**Your task:** Copy the stretch of the passage on detecting text file encodings from "I highly suggest" through "of Unicode quickly.", replacing "overall idea" with "general picture".

**Document passage:**
=-=-=-=-=

Well, in general, if you don't know the type of file (ASCII, UTF8,
UTF16LE/BE, UTF32LE/BE, some non-ASCII non-Unicode 8/16-bit encoding), you
have to check against all supportable types and if you find that the
contains, say, what's a valid UTF8, then so be it. A few hints... Unicode
text files may begin with so-called BOM (Byte Order Mark). Notepad usually
(if not always) puts it at the beginning of the saved Unicode text file.
It's a different sequence of bytes for UTF8, UTF16LE, UTF16BE, etc. If you
find it, you may validate the rest of the file pretending you know the
Unicode format used (from the BOM). The Unicode standard describes valid
"code point" number ranges. If you find something outside these ranges, it's
not Unicode or the file is corrupt. To find if the file is plain ASCII, just
check that all bytes in it are in the range 0...127. If a file doesn't look
like ASCII or Unicode, it's either some other 8-bit or 16-bit encoding or
it's corrupt. Btw, 7-bit ASCII is a subset of UTF8.

I highly suggest that you read the Unicode documentation from the Unicode
website: http://www.unicode.org. A must to read are: Unicode FAQ, "To the
BMP and Beyond!" by Eric Muller -- must be somewhere on the net. I suggest
that you start with the latter to get an overall idea of Unicode quickly.
And the ultimate source of the information is the Unicode standard itself.

=-=-=-=-=

**Entries supplied:**

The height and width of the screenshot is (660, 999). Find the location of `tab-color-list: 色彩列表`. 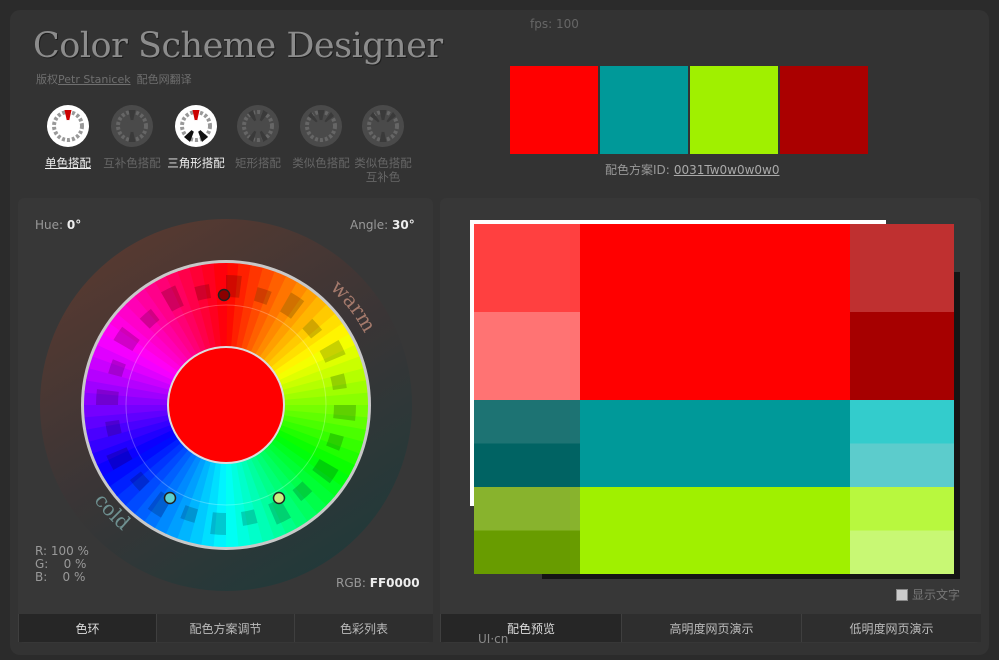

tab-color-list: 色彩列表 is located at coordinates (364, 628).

=-=-=-=-=

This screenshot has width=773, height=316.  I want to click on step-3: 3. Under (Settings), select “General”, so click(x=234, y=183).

=-=-=-=-=

**Output of the exercise:**
I highly suggest that you read the Unicode documentation from the Unicode
website: http://www.unicode.org. A must to read are: Unicode FAQ, "To the
BMP and Beyond!" by Eric Muller -- must be somewhere on the net. I suggest
that you start with the latter to get an general picture of Unicode quickly.